Source.
· · · · · · ·

There is a phantom on the loose in Europe. And not only in Europe. It is the phantom of singing. The phantom of the dirge and the protest song. When nothing else does any good, when all those in high government office remain deaf to complaints, then just whistling for something is not enough. Then, the unheard raise their voices: "La révolution en chantant". Maybe once the jingling of money did keep the masses quiet and maybe the shrieking of the cash machines in the traditional retail industry was a source of inspiration for good artistes, take for example, the way that on the Pink Floyd track "Money" an old cash register opening and shutting provides the background to the music. But that was long ago and the NCR cash register has fallen silent, replaced by the electronic till, as silent as the stockbrokers' computer screens.

· · · · · · ·

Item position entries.
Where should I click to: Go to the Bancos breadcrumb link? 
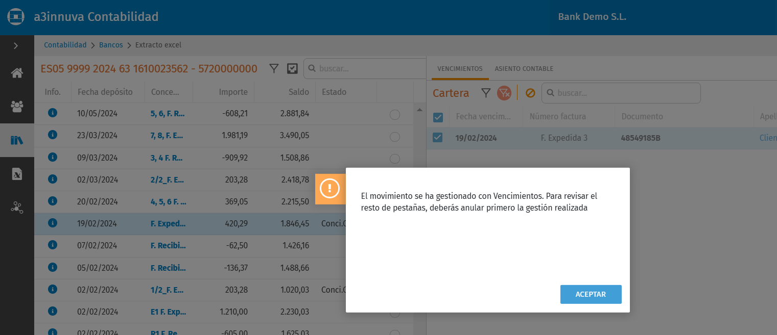tap(111, 45)
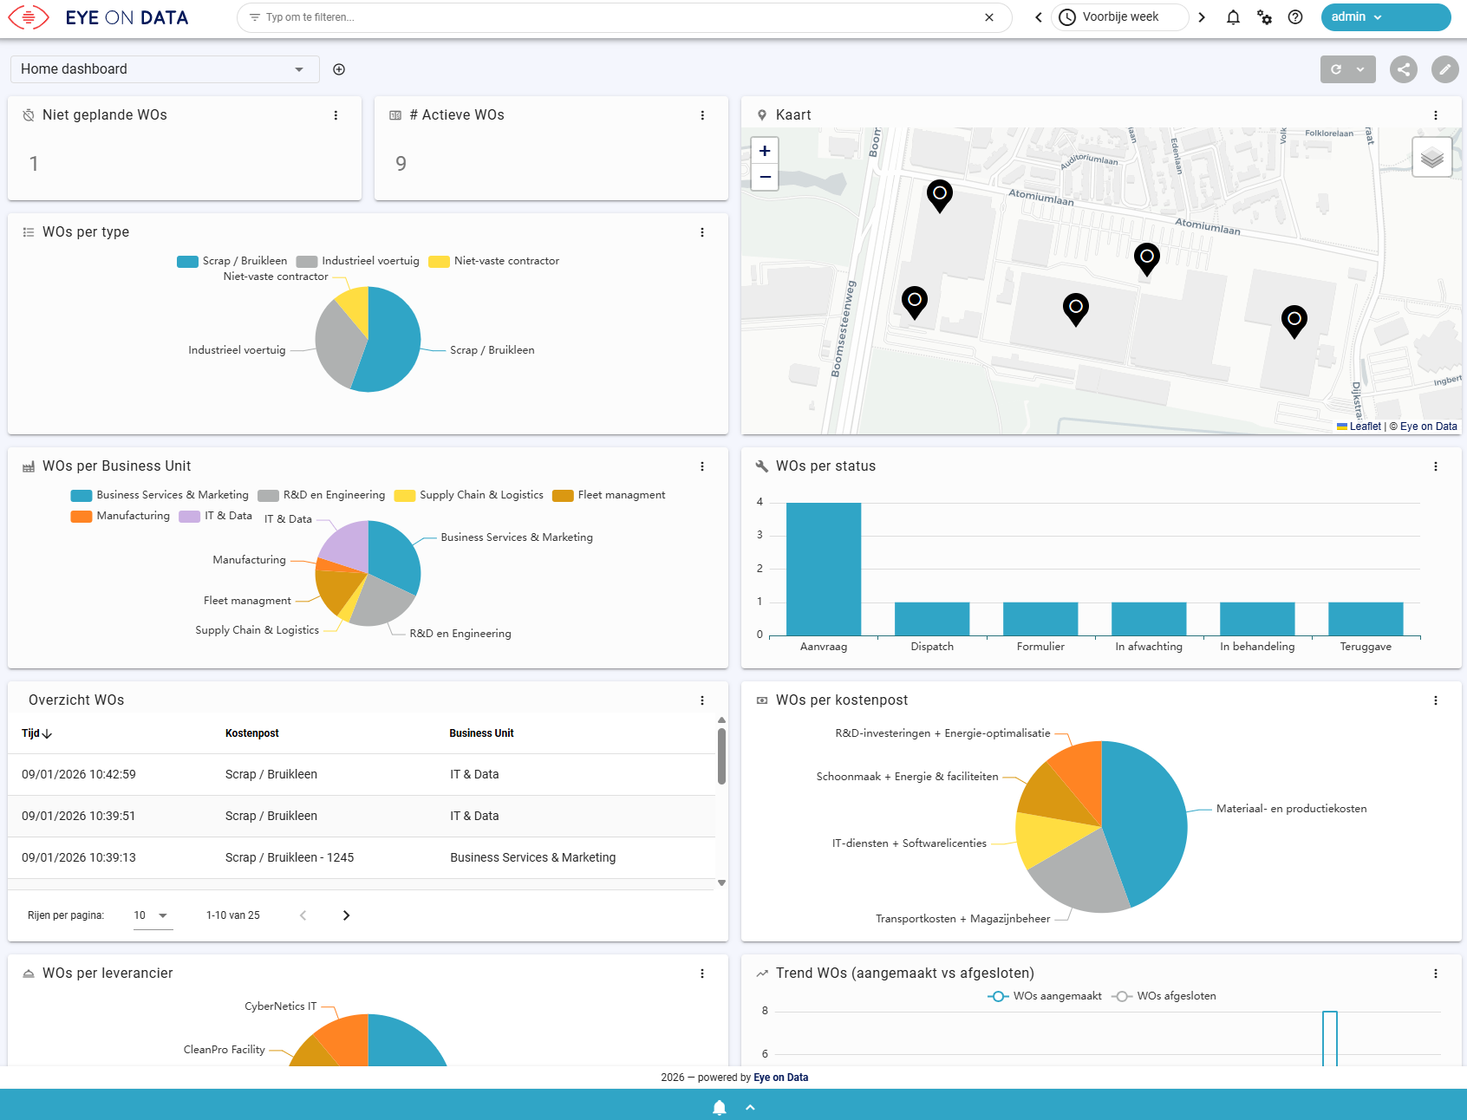Click the edit dashboard pencil icon
This screenshot has height=1120, width=1467.
pos(1444,69)
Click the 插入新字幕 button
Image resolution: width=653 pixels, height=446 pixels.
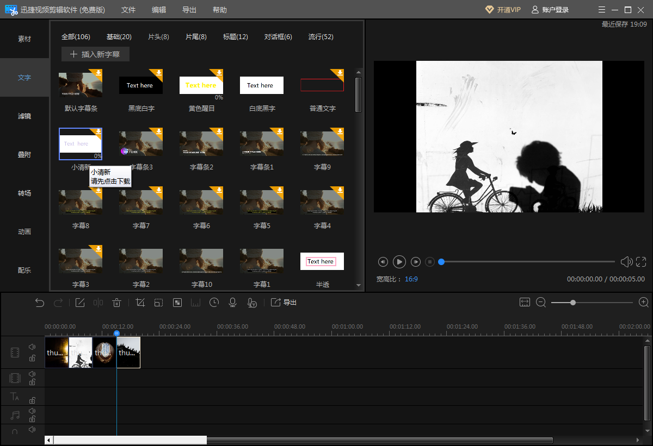point(95,54)
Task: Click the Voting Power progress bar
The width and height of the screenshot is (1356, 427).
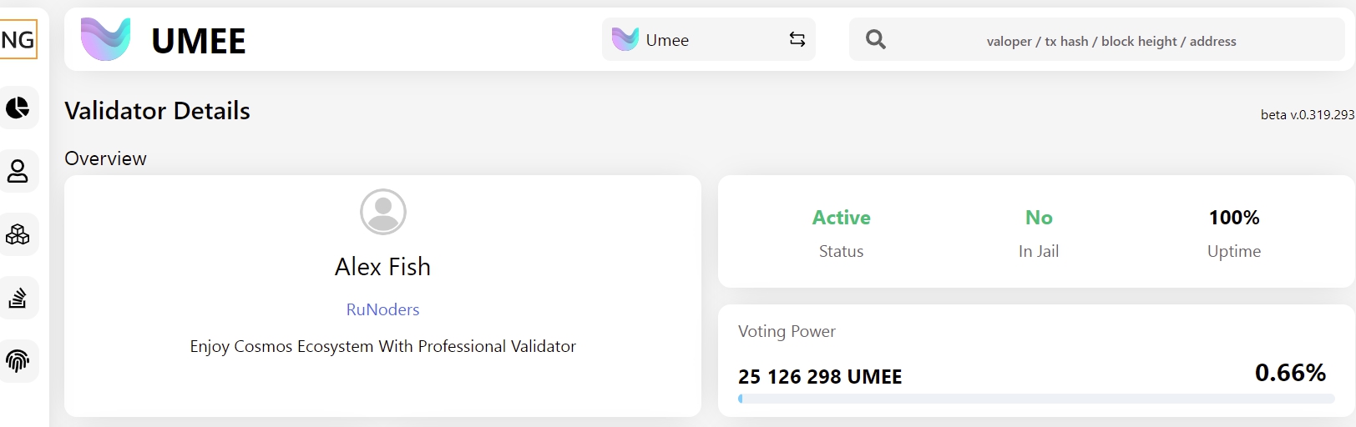Action: point(1036,399)
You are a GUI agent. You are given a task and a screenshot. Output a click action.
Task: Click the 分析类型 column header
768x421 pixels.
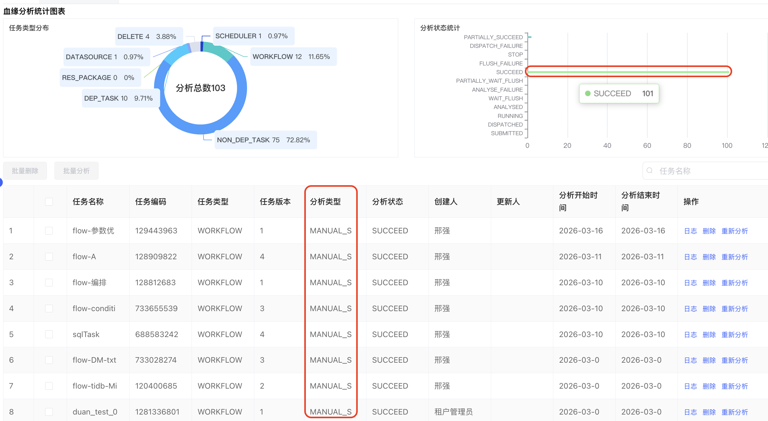click(x=325, y=202)
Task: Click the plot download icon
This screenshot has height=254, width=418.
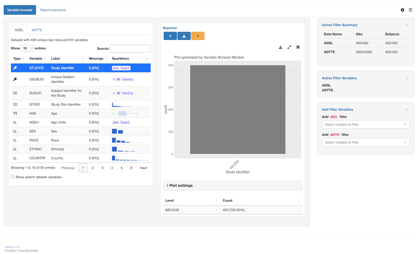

· · · · · · ·

Set of tasks.
A) Translate this sentence from the passage about protest singing into Spanish: "But that was long ago and the NCR cash register has fallen silent, replaced by the electronic till, as silent as the stockbrokers' computer screens."
B) Extend the passage about protest singing past its final sentence, matching its tone.

Answers to the exercises.
A) Pero eso fue hace mucho tiempo y la caja registradora NCR ha enmudecido, sustituida por la caja electrónica, tan silenciosa como las pantallas de ordenador de los corredores de bolsa.

B)
At the moment, what is driving our world to the brink is neither the raging of the fish processing machinery nor the champing of heavy industry (equipping itself for a Third World War) and it is not (yet) the sound made by the boots of the goose-stepping military echoing in the alleyways; no, more than anything it is the silent, globalized, inaudible flow of cash, no longer coupled to production. In as many as three country pavilions opera and singing are the artistic media of choice for artists to comment on and criticize this global situation.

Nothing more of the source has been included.